A review of state and federal court records in Texas showed Escobar was no stranger to a courtroom, facing arrest multiple times from 1992 to 2018.
Many of Escobar’s court appearances involved his immigration status. Despite his past removals from the country, Escobar was granted an appeal of his deportation order in December 2016 and released from federal custody in January of last year, according to ICE, which did not respond to inquires about the nature of his appeal or other questions posed by The Times on Wednesday.
On Tuesday, the Los Angeles Police Department said Escobar had been deported but was allowed to reenter the country on an asylum claim, though police did not know when or why. Court records relating to asylum cases are not open to the public.
Records also show that Escobar was diagnosed with schizophrenia in 2001 and spent time in the Harris County Psychiatric Center in Houston.
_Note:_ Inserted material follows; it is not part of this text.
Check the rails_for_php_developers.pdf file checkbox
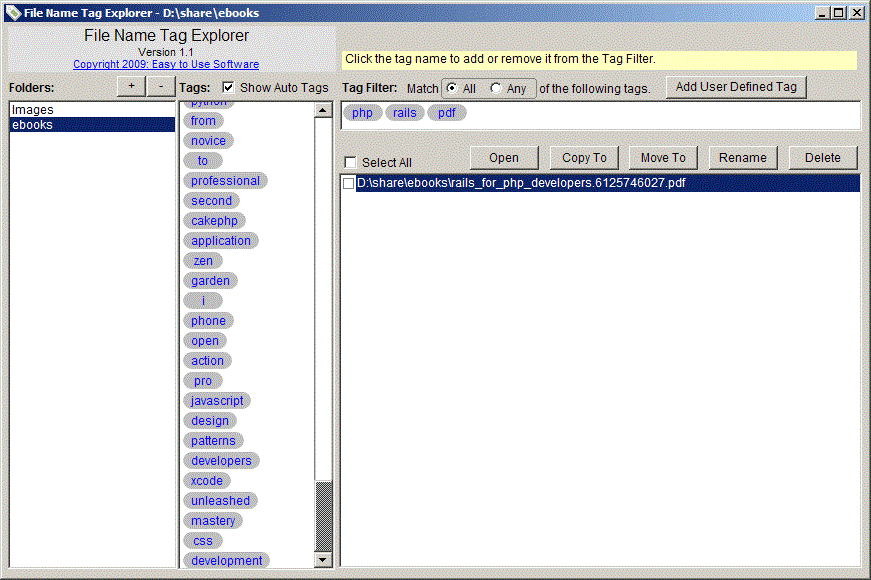The image size is (871, 580). click(x=348, y=183)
Hector A. Casas, an assistant public defender who was representing Escobar at the time, told a judge that jail staff had reported his client may have been “suffering from a mental disease or defect.”
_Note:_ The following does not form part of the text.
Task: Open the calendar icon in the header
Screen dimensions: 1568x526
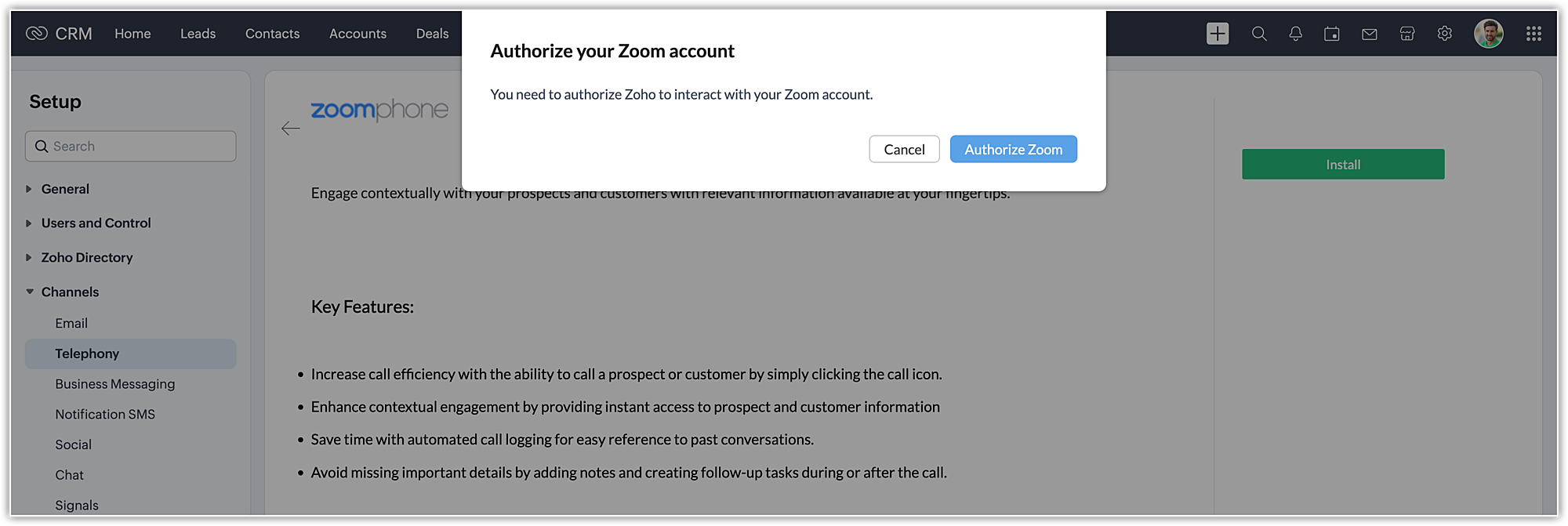Action: 1332,34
A judge ordered a hearing on Escobar’s competency at the time, but the records were sealed. Casas did not respond to requests for comment Wednesday.
Escobar was convicted of burglary and sentenced to five years in prison in 1995. According to a 2007 complaint filed in Brownsville, Texas, Escobar claimed he was a U.S. citizen born in Houston when trying to cross the border but later admitted he was a citizen of El Salvador.
The pattern repeated in 2012, according to court records. At that time, Casas raised the question of Escobar’s prior diagnosis of schizophrenia. A judge transferred him to a prison medical facility in Springfield, Mo., but all reports on his mental health were sealed. Escobar was returned to Brownsville in October 2013 and sentenced to two years in federal prison.
ICE said Escobar illegally reentered the country once again in 2016 before being granted the appeal of his deportation order.
Connie Williams, a Houston-based defense attorney who represented Escobar against trespassing and misdemeanor assault allegations this year, said he was shocked by the vicious nature of the crimes of which Escobar is accused.
”He didn’t appear to be a violent person,” Williams said. “Sometimes you get clients that will go into rages. He never did anything like that.”